Jobs —
a: Output the passage on aphorisms and maxims word for word, from "A living painter" up to and including "to see them.".
b: Answer these questions using the passage on aphorisms and maxims, giving each answer on its own line with the matching mark.
(i) Whose advice about giving oneself delight is quoted?
(ii) According to Pascal's saying, what would keep most of the mischief in the world from happening?
(iii) What does the passage call this wisdom of life in relation to literature?
c: Resume the passage on aphorisms and maxims, picking up after its final sentence.

+++ Excerpt provided

But there is action as well as thought in such sayings
as this: “’Tis a great sign of mediocrity
to be always reserved in praise”; or in this
of M. Aurelius, “When thou wishest to give thyself
delight, think of the excellences of those who live
with thee; for instance, of the energy of one, the
modesty of another, the liberal kindness of a third.”
Again, according to this distinction of the word, we
are to give the name of aphorism to Pascal’s
saying that “Most of the mischief in the world
would never happen, if men would only be content to
sit still in their parlours." But we should give
the name of maxim to the profound and admirably humane
counsel of a philosopher of a very different school,
that “If you would love mankind, you should
not expect too much from them.”
But the distinction is one without
much difference; we need not labour it nor pay it
further attention. Aphorism or maxim, let us remember
that this wisdom of life is the true salt of literature;
that those books, at least in prose, are most nourishing
which are most richly stored with it; and that it
is one of the main objects, apart from the mere acquisition
of knowledge, which men ought to seek in the reading
of books.
A living painter has said, that the
longer he works, the more does be realise how very
little anybody except the trained artist actually
perceives in the natural objects constantly before
him; how blind men are to impressions of colour and
light and form, which would be full of interest and
delight, if people only knew how to see them.

++++++
+++ Records provided

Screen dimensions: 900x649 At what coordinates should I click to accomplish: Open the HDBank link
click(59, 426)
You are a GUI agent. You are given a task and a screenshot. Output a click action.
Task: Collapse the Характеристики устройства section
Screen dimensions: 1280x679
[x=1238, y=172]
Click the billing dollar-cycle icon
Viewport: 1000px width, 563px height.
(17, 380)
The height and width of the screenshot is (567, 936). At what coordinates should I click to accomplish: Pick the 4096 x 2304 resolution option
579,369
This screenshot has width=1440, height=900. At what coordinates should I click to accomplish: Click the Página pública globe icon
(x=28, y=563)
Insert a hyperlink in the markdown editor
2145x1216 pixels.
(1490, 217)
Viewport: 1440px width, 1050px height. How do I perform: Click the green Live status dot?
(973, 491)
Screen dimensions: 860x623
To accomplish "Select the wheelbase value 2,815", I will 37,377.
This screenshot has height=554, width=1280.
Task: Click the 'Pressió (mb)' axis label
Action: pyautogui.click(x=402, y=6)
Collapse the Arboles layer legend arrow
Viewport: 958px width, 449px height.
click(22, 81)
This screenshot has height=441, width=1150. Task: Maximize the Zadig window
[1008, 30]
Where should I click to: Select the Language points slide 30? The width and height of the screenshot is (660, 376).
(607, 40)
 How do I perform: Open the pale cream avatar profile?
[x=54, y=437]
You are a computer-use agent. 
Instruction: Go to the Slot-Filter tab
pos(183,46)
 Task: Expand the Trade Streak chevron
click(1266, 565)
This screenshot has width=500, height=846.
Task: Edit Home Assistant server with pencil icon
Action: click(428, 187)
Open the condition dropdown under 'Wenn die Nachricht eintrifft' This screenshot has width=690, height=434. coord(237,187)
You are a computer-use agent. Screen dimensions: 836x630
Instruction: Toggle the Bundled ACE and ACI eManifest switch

++++++

Response list —
a:
A living painter has said, that the
longer he works, the more does be realise how very
little anybody except the trained artist actually
perceives in the natural objects constantly before
him; how blind men are to impressions of colour and
light and form, which would be full of interest and
delight, if people only knew how to see them.

b:
(i) M. Aurelius
(ii) Men being content to sit still in their parlours.
(iii) The true salt of literature.

c:
Are not most of us just as blind to the thousand lights
and shades in the men and women around us? We
live in the world as we live among fellow-inmates
in a hotel, or fellow-revellers at a masquerade.
Yet this, to bring knowledge of ourselves and others
“home to our business and our bosoms,”
is one of the most important parts of culture.
Some prejudice is attached in generous
minds to this wisdom of the world as being egotistical,
poor, unimaginative, of the earth earthy. Since
the great literary reaction at the end of the last
century, men have been apt to pitch criticism of life
in the high poetic key. They have felt with Wordsworth:
“The human nature unto which I felt
That I belonged, and reverenced with love,
Was not a punctual presence, but a spirit
Diffused through time and space, with
aid derived
Of evidence from monuments, erect,
Prostrate, or leaning towards their common
rest
In earth, the widely-scattered wreck sublime
Of vanished nations.”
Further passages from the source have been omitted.